To historia jak z bajki, american dream w czystej postaci. Przez kilkadziesiąt lat urodzony w 1948 roku Charles Bradley udawał Jamesa Browna, występując w podrzędnych knajpach. Dopiero pięć lat temu zadebiutował – już jako ponad 60-letni wokalista – pierwszą solową płytą „No Time for Dreaming”. Od tego czasu trwa jego niezwykła kariera. Jej kolejnym etapem jest nowa płyta Charlesa „Changes”.

Dziennik Gazeta Prawna
Po raz pierwszy zobaczyłem Bradleya na katowickim Off Festivalu w 2012 roku. Wyszedł na scenę w czerwonej błyszczącej kurtce, chwilę się pobujał i zaczął śpiewać. Widownia oszalała. Tak było już do końca występu. Charles dziękował publice płacząc, wychodził na bis i mówił o miłości do ludzi. Jego występ był jednym z najbardziej poruszających przeżyć festiwalu. Bradley podbił serca szczerością, skromnością i wyjątkowym głosem przypominającym złote lata soulu i funku. W tym samym roku premierę miał film dokumentalny o muzyku „Charles Bradley: Soul of America”, opowieść o odkrytym talencie, jego zwyczajnym życiu i przygotowaniach do pierwszej płyty. Mimo że Charles przez kilkadziesiąt lat marzył o solowej płycie, kiedy wreszcie doszło do jej realizacji, niełatwo było mu pokazać siebie, być Charlesem Bradleyem, po tym, jak przez lata przebierał się i śpiewał jak James Brown.
Legendarnego muzyka Bradley zobaczył po raz pierwszy jako nastolatek. W 1962 roku siostra zabrała go na koncert Browna w słynnym klubie Apollo w Harlemie. W jednym z wywiadów Charles powiedział: „Biło z niego światło, zawładnął sceną. Pomyślałem wtedy: Boże, chcę być jak on”. Zanim stał się imitatorem jego stylu, szwendał się po Stanach, wykonując przeróżne zawody. W połowie lat 90. przeprowadził się na Brooklyn, by opiekować się mamą. Przeżył załamanie, kiedy zastrzelono jego brata, miał problemy zdrowotne, ale wreszcie wyśpiewywanie hitów Jamesa Browna i przebieranie się za niego przyniosło efekt. Pewnej nocy zobaczył jego występ współwłaściciel niezależnego nowojorskiego wydawnictwa Daptone Records. Zaproponowali mu kontrakt. Chcieli poznać prawdziwe oblicze Charlesa i wydać jego pierwszą solową płytę. Pomogli mu w pisaniu tekstów, poznali z nowym zespołem, pisali wspólnie piosenki i wreszcie wypuścili płytę. Album zebrał znakomite recenzje za wzruszające, szczere teksty, drżący, mocny wokal Bradleya i miraż klasycznego soulu i funku. Sen Charlesa zaczął się ziszczać. Dwa lata później ukazało się znakomite „Victim of Love”. Teraz mamy „Changes”.

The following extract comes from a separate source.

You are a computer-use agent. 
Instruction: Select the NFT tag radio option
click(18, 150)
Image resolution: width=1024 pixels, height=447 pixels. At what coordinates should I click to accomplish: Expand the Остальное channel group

Tytuł został zaczerpnięty z piosenki Black Sabbath. Jak mówi Bradley: „To dla mnie wyjątkowy numer, bo śpiewając go, myślę o zmianach, które zaszły w moim życia od czasu śmierci mamy”. Pozostałe teksty opowiadają głównie o sile miłości, ale Charles nie bawi się w tylko w poruszające ballady. Jest też energiczny i dziki. Zupełnie jak James Brown.
W filmie „Charles Bradley: Soul of America” są ujęcia pokazujące, jak bohater wzrusza się swoją pierwszą wzmianką w gazecie, wyprzedanym koncertem, płytą. Dziś stało się to dla niego codziennością. Doszedł do tego, o czym zawsze marzył. Stał się wokalistą Charlesem Bradleyem. Obyśmy mogli jeszcze zobaczyć jego łzy w Polsce, bo Bradley to odkrycie na miarę Sixto Rodrigueza.